= Problem statement =
Locate the line that contains "Task: Switch to the Get started tab". Print it and each following line through the end of the listing, verbatim, and nothing more.

** Extracted records follows **

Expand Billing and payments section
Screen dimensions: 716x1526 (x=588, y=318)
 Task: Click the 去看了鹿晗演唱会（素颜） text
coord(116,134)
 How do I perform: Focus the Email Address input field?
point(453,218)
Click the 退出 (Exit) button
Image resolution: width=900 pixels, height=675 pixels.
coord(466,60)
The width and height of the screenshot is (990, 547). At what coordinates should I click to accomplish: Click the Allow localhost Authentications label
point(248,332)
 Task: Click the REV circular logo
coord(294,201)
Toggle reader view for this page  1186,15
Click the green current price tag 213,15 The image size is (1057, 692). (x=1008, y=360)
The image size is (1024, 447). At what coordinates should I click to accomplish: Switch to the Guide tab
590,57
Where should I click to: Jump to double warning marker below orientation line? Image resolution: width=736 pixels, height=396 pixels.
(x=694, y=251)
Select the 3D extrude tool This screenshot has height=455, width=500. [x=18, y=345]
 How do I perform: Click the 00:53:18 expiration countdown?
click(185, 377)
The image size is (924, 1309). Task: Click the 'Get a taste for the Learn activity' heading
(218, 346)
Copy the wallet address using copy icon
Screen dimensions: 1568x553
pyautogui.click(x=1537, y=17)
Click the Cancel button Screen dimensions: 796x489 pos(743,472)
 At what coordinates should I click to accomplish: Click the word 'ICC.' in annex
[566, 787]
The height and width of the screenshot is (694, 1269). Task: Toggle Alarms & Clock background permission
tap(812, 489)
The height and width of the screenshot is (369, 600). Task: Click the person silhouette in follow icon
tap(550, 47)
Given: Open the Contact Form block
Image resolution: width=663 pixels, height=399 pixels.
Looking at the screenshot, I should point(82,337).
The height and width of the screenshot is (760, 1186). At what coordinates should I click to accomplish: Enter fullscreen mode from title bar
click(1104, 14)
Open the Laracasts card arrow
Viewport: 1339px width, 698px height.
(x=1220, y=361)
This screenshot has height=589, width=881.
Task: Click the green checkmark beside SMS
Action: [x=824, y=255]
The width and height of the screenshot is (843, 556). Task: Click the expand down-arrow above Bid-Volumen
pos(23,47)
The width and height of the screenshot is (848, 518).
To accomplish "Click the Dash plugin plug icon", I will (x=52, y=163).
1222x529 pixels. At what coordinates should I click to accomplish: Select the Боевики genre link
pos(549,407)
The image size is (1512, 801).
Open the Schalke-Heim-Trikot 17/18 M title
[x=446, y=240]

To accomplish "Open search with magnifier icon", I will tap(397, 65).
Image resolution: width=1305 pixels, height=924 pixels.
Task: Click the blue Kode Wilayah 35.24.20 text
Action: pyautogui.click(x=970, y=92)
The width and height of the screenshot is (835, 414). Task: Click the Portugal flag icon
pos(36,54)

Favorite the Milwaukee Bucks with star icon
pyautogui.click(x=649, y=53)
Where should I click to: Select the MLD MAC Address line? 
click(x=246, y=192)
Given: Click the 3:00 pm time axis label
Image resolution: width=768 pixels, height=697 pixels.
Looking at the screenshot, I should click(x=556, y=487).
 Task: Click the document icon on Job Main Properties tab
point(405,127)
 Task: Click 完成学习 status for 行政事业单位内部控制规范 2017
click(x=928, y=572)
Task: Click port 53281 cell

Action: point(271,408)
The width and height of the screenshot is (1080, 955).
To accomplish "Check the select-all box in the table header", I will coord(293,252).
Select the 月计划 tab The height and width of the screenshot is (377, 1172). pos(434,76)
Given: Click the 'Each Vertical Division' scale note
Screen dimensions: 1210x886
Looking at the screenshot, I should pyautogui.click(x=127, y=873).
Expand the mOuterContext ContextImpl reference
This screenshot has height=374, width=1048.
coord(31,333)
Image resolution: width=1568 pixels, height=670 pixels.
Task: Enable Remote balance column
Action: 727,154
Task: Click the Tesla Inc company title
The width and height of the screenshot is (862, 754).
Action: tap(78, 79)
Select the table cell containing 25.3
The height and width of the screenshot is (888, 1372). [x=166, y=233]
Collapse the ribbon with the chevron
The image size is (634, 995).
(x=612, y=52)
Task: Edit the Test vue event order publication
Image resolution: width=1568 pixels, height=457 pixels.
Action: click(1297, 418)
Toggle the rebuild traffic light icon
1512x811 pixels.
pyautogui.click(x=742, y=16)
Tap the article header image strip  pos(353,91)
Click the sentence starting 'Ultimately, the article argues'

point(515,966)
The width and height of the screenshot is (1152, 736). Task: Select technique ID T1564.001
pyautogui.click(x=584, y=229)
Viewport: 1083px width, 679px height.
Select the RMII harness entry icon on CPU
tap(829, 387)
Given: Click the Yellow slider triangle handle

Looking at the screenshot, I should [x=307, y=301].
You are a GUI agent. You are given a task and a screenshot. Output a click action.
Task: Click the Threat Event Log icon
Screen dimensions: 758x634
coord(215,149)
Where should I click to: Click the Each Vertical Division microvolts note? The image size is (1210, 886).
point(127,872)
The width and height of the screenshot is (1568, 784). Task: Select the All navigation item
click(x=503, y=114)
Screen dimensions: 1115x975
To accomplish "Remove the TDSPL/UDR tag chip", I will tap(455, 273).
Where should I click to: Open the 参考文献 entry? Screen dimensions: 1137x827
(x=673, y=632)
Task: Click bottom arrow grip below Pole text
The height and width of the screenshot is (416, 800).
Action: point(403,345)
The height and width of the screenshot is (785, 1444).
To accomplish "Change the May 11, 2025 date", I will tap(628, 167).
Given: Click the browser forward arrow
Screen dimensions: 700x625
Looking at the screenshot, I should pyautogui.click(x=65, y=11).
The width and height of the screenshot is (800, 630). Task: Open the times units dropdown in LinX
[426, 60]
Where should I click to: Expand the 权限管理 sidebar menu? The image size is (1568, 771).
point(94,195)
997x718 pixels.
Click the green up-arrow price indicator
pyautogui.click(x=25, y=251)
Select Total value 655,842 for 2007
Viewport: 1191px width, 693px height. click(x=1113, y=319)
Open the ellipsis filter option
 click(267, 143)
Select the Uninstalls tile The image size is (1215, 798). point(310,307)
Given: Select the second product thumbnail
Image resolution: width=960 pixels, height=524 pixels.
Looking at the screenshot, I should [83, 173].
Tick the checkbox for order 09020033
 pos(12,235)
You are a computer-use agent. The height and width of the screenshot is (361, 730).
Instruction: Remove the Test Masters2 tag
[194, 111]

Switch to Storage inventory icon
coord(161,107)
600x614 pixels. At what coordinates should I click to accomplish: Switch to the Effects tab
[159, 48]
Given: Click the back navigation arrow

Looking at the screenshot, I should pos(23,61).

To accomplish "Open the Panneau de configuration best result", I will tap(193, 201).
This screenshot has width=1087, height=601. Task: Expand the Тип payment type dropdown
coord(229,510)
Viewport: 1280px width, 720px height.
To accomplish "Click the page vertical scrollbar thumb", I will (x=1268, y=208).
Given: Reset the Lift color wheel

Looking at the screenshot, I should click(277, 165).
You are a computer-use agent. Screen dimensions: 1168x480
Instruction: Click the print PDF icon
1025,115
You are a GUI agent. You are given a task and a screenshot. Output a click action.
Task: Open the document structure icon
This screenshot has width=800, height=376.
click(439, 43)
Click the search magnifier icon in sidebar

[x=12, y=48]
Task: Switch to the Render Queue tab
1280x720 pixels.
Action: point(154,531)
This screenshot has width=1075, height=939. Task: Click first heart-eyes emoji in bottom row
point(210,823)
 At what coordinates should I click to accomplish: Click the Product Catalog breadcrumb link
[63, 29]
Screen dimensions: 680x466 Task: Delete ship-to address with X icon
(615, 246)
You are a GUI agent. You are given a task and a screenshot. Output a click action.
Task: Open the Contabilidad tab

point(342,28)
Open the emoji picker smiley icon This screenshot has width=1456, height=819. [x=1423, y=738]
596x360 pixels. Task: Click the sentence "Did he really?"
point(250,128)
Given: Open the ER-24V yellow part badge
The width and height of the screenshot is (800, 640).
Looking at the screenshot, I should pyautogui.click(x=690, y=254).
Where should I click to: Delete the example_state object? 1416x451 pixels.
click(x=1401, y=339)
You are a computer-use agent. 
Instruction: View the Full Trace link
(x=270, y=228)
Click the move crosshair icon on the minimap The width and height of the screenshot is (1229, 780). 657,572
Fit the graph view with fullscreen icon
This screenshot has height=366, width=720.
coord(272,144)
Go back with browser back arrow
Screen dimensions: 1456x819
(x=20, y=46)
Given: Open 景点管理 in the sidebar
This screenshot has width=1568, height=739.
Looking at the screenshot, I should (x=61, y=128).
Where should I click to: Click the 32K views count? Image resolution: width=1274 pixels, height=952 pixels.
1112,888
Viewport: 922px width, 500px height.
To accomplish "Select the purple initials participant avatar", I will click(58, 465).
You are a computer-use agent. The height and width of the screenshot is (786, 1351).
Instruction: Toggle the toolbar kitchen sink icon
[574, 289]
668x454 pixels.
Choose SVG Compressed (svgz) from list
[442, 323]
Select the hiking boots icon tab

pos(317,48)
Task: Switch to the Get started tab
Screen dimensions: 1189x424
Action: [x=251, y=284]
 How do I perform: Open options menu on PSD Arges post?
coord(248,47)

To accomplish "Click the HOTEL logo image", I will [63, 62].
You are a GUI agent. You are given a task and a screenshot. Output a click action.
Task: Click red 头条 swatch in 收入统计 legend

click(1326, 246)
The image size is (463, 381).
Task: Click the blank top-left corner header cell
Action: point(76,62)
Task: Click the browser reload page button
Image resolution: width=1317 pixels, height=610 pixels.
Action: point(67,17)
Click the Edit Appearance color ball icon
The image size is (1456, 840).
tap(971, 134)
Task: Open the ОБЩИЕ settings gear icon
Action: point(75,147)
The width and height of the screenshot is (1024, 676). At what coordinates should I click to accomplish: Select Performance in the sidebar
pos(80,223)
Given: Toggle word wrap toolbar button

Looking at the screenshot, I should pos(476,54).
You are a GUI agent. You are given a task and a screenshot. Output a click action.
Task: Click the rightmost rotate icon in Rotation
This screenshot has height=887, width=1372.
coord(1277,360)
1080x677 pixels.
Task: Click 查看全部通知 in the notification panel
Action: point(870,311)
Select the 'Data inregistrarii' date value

** End of Extracted records **

= Exercise response =
Task: Switch to the Get started tab
Screen dimensions: 1189x424
Action: [x=251, y=284]
 How do I perform: Open options menu on PSD Arges post?
coord(248,47)

To accomplish "Click the HOTEL logo image", I will [63, 62].
You are a GUI agent. You are given a task and a screenshot. Output a click action.
Task: Click red 头条 swatch in 收入统计 legend

click(1326, 246)
The image size is (463, 381).
Task: Click the blank top-left corner header cell
Action: point(76,62)
Task: Click the browser reload page button
Image resolution: width=1317 pixels, height=610 pixels.
Action: point(67,17)
Click the Edit Appearance color ball icon
The image size is (1456, 840).
tap(971, 134)
Task: Open the ОБЩИЕ settings gear icon
Action: point(75,147)
The width and height of the screenshot is (1024, 676). At what coordinates should I click to accomplish: Select Performance in the sidebar
pos(80,223)
Given: Toggle word wrap toolbar button

Looking at the screenshot, I should pos(476,54).
You are a GUI agent. You are given a task and a screenshot. Output a click action.
Task: Click the rightmost rotate icon in Rotation
This screenshot has height=887, width=1372.
coord(1277,360)
1080x677 pixels.
Task: Click 查看全部通知 in the notification panel
Action: point(870,311)
Select the 'Data inregistrarii' date value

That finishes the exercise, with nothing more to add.